> **TASKS AND EXERCISES**
a: From the passage on the AR regime, extract the stretch from "An AR is a firm" through "including principal firms.", copying it word for word.
b: List every abbreviation that the passage on the AR regime introduces in parentheses, along with the full name each stands for.

Spotlight on the AR Regime

Spotlight on the AR Regime
According to HM Treasury, within the UK financial services sector, there are around 40,000 Appointed Representative (AR) firms (including introducer ARs) operating under around 3,600 principal firms.
An AR is a firm or person who carries out regulated activity under the responsibility of an authorised financial services firm.  The authorised firm, which appoints the representative is known as the ‘principal’.  In appointing an AR, the principal take responsibility for the regulated activities being carried out by the AR.  The regulatory framework for ARs puts responsibility on the principal to ensure that its appointed ARs are carrying out its regulated activities with a sufficient level of competence and are meeting its regulatory requirements.  The Financial Services and Markets Act (2000) (FSMA) provides the Financial Conduct Authority (FCA) with broad rule-making powers, enabling it to impose binding regulatory requirements on authorised persons, including principal firms.

> **SUPPLIED MATERIAL**
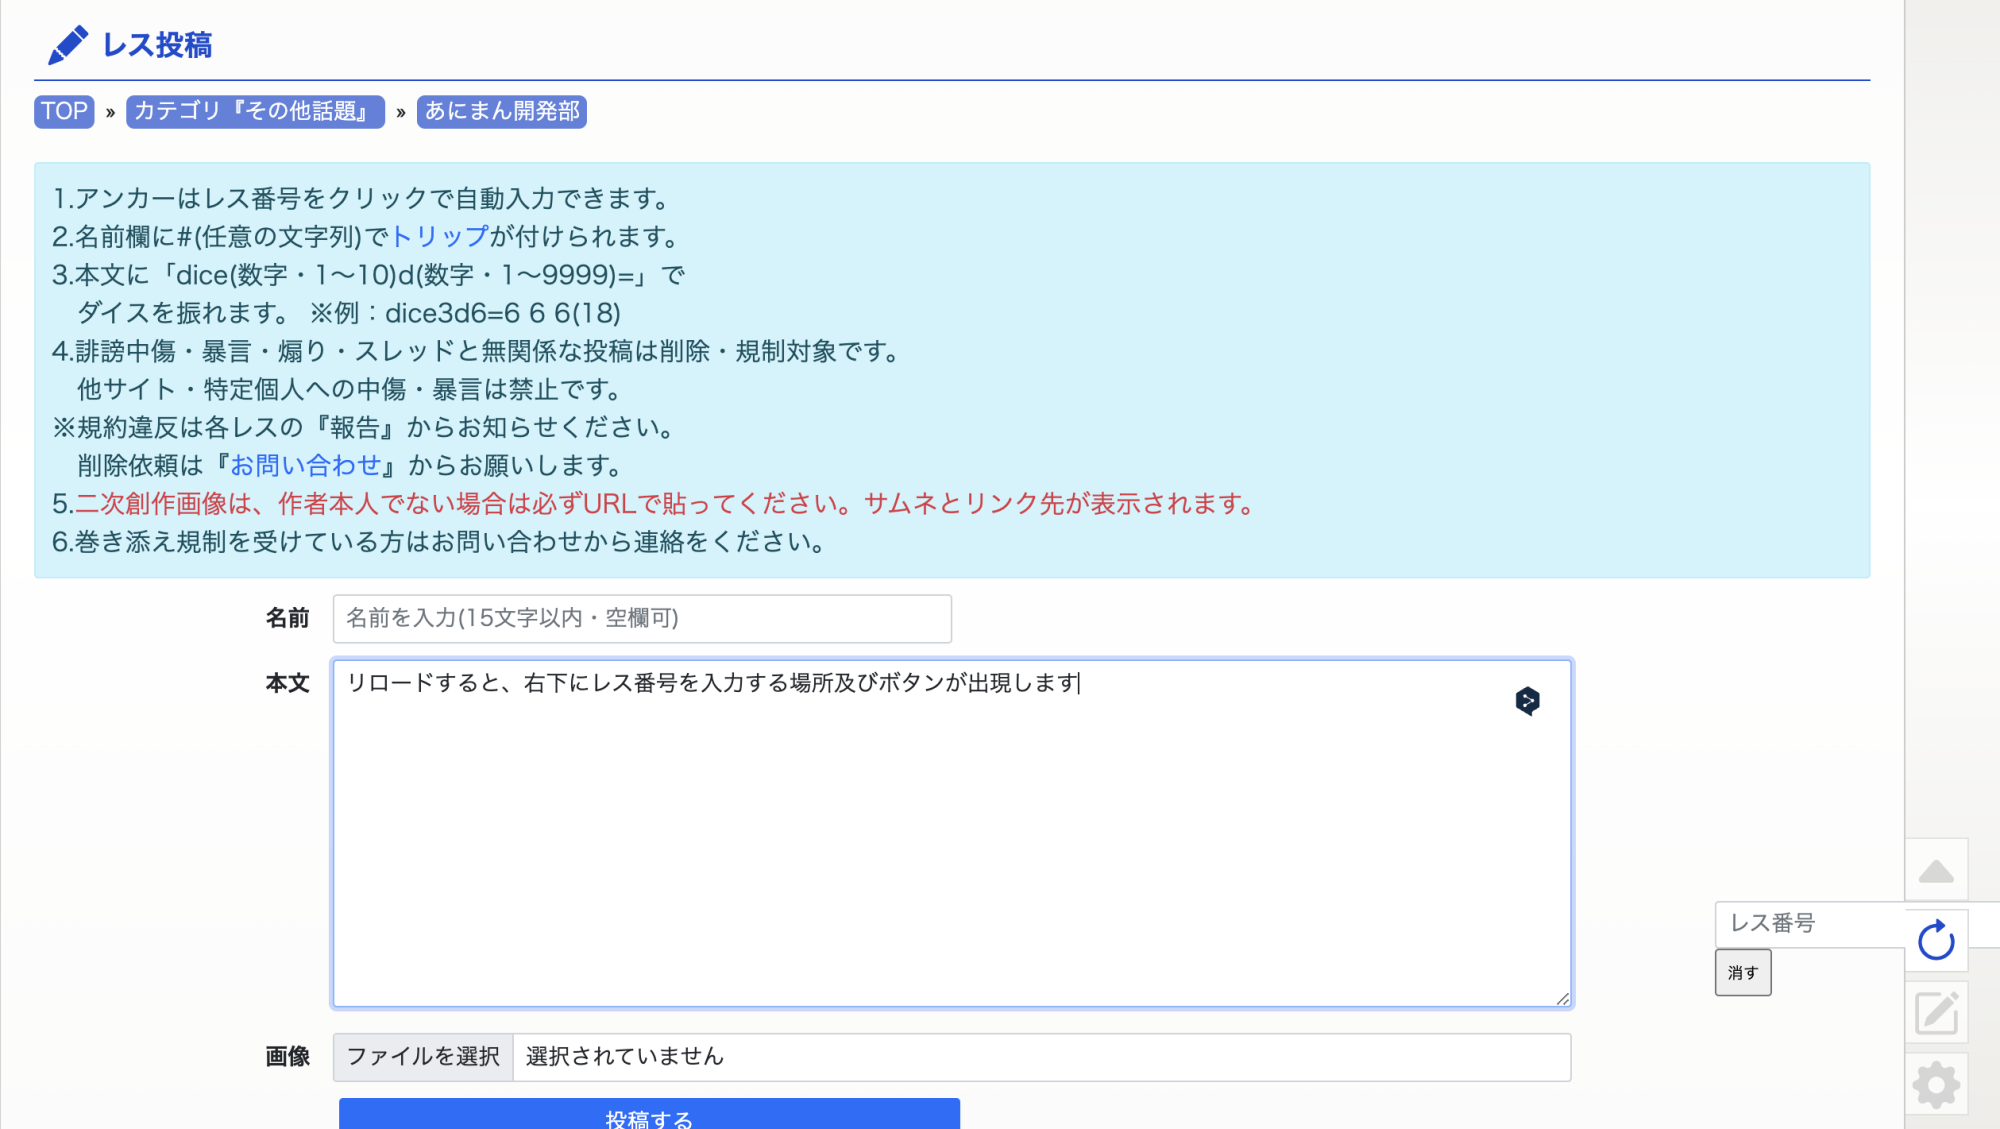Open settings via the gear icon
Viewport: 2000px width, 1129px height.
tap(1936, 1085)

> **THE REPLIES**
a:
An AR is a firm or person who carries out regulated activity under the responsibility of an authorised financial services firm.  The authorised firm, which appoints the representative is known as the ‘principal’.  In appointing an AR, the principal take responsibility for the regulated activities being carried out by the AR.  The regulatory framework for ARs puts responsibility on the principal to ensure that its appointed ARs are carrying out its regulated activities with a sufficient level of competence and are meeting its regulatory requirements.  The Financial Services and Markets Act (2000) (FSMA) provides the Financial Conduct Authority (FCA) with broad rule-making powers, enabling it to impose binding regulatory requirements on authorised persons, including principal firms.

b:
- AR: Appointed Representative
- FSMA: Financial Services and Markets Act
- FCA: Financial Conduct Authority